Brief Fact Summary. A City of Ladue ordinance prohibited homeowners from displaying any signs on property except for residence identification, for sale signs and signs warning of safety hazards. The Petitioner is the City of Ladue (Petitioner). The Respondent, Maragaret Gilleo (Respondent), put a sign on her front lawn that said “Say no to War in the Persian Gulf, Call Congress Now.” Later she put a similar sign in her window.
Synopsis of Rule of Law. Ordinance that was blanket prohibition on signs was a content-based restriction that abridged homeowners’ First Amendment rights. It was not a time, place and manner restriction because there was no viable substitute for this unique medium of expression.
Issue. Is the Petitioner City’s sign ordinance an unconstitutional content-based restriction on speech?

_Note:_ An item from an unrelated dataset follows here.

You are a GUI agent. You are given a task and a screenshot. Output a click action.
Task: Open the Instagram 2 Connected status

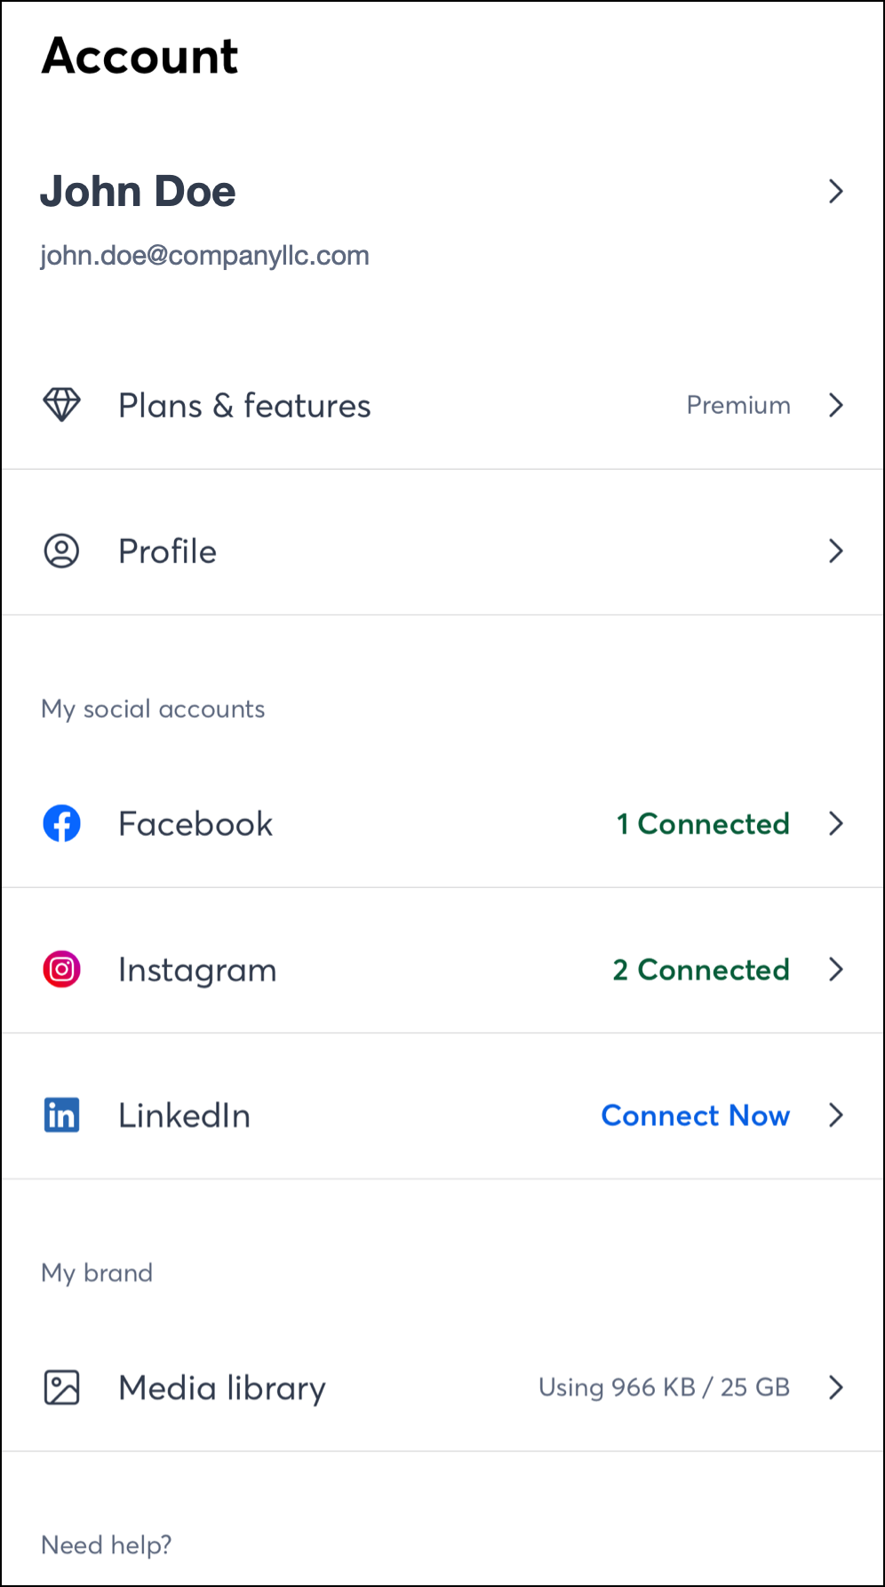(x=701, y=969)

Held. The ordinance is an unconstitutional abridgement of 1st Amendment constitutional rights. The regulation treated commercial speech more favorably than non-commercial speech and totally foreclosed a means of communication with a sweeping definition of signs. The ordinance was more than just a time, place and manner restriction, since the speech could not be switched to an alternate medium. Further, residents’ self-interest in property values will probably prevent the danger of unlimited proliferation of signs. The Supreme Court of the United States (Supreme Court) felt a more temperate regulation could meet the Petitioner City’s concerns.
Where suppression of speech suggests an attempt to give one side of a debatable public question an advantage in expressing its views to the people, the First Amendment is plainly offended.